3. Exercise I’ll actually do: I’ve always been a big fan of yoga, but I injured my wrists in a biking accident back in 2014 and haven’t been able to do yoga comfortably since. I still try to do it and just adapt yoga workouts to be more leg-centered than wrist, but I’d like to find some sort of workout that’s done standing up. Maybe T’ai Chi? If you have suggestions, I’m all ears! Oh, and here are the three YouTube channels I’ve tried so far and loved: (1) The Balanced Life with Robin Long, (2) Yoga with Adriene, (3) Kait Hurley.

4. Try daily meditation: My dad is actually the one who got me thinking about meditating. I think he does it most mornings, if not every morning, and he only has positive things to say about it. I’m intimidated by the idea of making meditation part of my routine this summer, but think it’s really important to try.
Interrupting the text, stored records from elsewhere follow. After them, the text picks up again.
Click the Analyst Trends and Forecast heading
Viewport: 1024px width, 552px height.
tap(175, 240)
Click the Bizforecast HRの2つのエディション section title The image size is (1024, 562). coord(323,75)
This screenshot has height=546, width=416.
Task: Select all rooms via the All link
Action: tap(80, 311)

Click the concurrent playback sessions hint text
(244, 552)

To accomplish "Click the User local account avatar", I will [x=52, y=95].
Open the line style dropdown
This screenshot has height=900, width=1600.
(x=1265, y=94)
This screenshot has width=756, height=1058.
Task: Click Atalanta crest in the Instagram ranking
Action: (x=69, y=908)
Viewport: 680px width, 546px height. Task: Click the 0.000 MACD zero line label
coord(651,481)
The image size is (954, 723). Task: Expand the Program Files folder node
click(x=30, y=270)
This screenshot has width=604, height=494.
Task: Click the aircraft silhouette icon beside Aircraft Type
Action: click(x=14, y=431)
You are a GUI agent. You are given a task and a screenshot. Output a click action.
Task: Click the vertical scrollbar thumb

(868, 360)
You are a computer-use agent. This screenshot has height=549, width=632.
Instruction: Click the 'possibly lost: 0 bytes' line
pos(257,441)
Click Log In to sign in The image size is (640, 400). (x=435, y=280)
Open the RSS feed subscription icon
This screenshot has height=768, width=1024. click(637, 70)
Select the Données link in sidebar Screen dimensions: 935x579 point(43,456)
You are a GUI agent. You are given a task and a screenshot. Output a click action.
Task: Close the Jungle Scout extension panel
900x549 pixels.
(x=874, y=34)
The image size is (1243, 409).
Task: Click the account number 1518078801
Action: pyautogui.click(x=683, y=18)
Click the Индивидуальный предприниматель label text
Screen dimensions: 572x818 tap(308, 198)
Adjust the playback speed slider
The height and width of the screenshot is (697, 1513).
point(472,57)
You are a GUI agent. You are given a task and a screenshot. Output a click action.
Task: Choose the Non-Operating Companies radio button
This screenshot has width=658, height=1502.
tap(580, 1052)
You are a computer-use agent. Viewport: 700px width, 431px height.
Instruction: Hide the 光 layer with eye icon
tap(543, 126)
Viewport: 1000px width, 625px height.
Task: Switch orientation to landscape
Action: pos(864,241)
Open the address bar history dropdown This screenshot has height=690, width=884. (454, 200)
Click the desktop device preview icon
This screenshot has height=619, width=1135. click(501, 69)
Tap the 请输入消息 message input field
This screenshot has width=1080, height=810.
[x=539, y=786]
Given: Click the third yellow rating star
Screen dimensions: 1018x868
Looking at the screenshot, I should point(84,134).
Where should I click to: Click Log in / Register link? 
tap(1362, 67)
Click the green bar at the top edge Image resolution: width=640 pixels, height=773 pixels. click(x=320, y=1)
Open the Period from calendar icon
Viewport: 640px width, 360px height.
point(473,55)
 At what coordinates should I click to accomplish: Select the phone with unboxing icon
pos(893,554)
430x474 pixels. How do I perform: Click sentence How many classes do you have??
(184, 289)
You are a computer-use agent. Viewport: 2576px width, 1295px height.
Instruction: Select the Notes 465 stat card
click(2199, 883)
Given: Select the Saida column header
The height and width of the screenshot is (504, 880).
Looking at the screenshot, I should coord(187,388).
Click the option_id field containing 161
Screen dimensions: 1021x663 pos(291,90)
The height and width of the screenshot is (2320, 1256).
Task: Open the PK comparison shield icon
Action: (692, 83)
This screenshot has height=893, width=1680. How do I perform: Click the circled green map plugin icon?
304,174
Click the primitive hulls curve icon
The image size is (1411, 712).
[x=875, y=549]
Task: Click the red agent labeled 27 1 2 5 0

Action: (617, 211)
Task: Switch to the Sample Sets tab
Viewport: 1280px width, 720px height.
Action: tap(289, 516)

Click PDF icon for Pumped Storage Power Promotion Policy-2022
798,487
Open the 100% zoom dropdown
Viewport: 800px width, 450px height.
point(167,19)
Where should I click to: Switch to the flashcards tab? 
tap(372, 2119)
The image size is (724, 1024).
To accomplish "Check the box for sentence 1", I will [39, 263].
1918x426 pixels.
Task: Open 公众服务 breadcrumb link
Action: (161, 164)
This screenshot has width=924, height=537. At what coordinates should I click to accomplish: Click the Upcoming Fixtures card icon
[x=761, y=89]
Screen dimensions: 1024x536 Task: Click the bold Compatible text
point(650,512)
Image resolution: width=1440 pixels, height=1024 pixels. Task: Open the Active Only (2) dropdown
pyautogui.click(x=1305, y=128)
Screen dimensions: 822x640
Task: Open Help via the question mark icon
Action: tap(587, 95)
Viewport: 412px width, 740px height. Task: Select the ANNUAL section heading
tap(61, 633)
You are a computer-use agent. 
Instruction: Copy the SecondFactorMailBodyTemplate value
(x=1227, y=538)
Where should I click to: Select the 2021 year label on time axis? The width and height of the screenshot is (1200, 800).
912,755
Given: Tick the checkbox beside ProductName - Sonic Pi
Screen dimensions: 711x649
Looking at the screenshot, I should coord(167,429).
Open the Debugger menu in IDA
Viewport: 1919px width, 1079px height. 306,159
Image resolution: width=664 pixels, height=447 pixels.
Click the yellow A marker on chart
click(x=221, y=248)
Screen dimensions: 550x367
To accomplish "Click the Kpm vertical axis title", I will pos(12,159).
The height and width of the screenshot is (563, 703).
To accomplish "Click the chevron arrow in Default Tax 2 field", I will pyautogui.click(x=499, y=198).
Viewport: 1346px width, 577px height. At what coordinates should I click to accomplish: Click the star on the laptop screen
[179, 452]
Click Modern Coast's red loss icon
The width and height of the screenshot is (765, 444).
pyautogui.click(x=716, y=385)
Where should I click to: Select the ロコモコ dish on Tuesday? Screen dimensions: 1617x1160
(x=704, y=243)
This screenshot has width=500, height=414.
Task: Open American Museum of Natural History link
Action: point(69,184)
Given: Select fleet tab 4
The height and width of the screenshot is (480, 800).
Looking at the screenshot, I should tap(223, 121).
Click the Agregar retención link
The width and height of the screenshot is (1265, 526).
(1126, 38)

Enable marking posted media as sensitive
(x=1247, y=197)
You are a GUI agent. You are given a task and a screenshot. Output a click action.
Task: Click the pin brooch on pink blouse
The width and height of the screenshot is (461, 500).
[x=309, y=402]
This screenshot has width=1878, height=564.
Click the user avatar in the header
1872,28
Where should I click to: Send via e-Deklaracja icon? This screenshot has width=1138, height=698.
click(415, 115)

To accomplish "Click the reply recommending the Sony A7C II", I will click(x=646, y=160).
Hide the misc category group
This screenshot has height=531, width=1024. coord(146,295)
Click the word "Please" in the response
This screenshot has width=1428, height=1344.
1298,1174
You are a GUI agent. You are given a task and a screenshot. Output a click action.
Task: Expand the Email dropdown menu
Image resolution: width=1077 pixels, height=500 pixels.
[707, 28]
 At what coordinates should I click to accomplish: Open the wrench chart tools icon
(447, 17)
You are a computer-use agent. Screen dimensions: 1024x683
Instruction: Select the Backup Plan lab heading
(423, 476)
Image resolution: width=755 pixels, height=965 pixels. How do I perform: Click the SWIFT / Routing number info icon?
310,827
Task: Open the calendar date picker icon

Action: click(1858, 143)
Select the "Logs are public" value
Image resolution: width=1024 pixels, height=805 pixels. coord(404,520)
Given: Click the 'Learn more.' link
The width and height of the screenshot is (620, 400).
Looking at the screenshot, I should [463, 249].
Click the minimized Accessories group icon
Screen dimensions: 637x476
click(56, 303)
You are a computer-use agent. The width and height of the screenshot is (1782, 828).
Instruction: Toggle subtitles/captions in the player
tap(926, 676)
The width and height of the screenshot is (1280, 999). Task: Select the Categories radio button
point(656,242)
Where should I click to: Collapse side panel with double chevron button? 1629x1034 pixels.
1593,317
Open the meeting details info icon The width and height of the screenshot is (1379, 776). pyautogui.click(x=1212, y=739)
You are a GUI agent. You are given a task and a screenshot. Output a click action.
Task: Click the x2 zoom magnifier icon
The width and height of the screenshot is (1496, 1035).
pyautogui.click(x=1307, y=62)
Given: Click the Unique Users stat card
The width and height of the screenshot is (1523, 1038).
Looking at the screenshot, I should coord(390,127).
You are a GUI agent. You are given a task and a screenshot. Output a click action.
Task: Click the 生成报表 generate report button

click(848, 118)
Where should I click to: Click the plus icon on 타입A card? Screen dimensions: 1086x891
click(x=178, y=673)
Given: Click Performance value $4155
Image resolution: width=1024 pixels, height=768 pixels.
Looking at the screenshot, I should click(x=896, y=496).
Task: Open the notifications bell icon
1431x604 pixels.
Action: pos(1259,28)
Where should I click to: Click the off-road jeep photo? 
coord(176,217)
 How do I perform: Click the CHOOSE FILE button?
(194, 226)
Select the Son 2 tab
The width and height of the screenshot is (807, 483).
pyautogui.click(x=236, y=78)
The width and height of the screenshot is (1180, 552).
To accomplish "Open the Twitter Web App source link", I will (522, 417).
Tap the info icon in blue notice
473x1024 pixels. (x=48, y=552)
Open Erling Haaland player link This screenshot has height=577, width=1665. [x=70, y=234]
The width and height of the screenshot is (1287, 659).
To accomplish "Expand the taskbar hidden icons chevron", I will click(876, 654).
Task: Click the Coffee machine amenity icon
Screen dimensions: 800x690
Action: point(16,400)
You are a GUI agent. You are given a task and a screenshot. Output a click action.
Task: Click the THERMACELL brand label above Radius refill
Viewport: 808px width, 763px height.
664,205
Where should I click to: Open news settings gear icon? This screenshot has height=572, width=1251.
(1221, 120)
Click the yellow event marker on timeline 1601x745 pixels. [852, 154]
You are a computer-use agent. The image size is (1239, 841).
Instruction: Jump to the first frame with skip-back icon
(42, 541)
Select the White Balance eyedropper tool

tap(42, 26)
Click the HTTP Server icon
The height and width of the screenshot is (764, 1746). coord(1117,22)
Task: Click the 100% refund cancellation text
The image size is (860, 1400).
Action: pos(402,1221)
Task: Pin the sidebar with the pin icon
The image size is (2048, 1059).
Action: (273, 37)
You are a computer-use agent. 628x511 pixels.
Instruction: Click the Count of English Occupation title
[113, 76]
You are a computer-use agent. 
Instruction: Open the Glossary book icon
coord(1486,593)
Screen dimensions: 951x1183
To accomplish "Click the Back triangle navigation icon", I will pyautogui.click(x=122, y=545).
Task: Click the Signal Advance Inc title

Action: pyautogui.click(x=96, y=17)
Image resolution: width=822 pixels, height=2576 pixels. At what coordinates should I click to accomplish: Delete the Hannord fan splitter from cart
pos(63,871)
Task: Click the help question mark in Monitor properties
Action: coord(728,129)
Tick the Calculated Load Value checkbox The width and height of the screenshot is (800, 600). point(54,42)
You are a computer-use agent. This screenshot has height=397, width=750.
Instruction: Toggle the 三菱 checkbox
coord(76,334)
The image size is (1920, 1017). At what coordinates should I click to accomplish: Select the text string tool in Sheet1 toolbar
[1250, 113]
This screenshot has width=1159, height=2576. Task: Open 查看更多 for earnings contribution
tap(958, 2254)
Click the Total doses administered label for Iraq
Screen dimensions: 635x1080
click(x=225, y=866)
I know I’ll fail a lot, but I’ve heard that failure is just part of your journey to accepting yourself and learning to quiet the mind to get to a better, healthier state. Have you tried it before? Do you use a guided meditation or just do it on your own?

5. Water, water, water: I need to drink more of it—enough said!

Healthy Habits I'm Adopting This Summer

Of course, now I want to hear from you, so please share any of your tips for living a healthier life in the comments below. I think, above all, I really just need to find balance. I pour incredible amounts of time and energy into designing our home and running my business, and the other half of my love goes right to John, our pets, and our families. While that’s all well and good and I think my heart’s in the right place, I need to shift some of that focus toward taking care of myself so I can do all of that with even more strength and energy.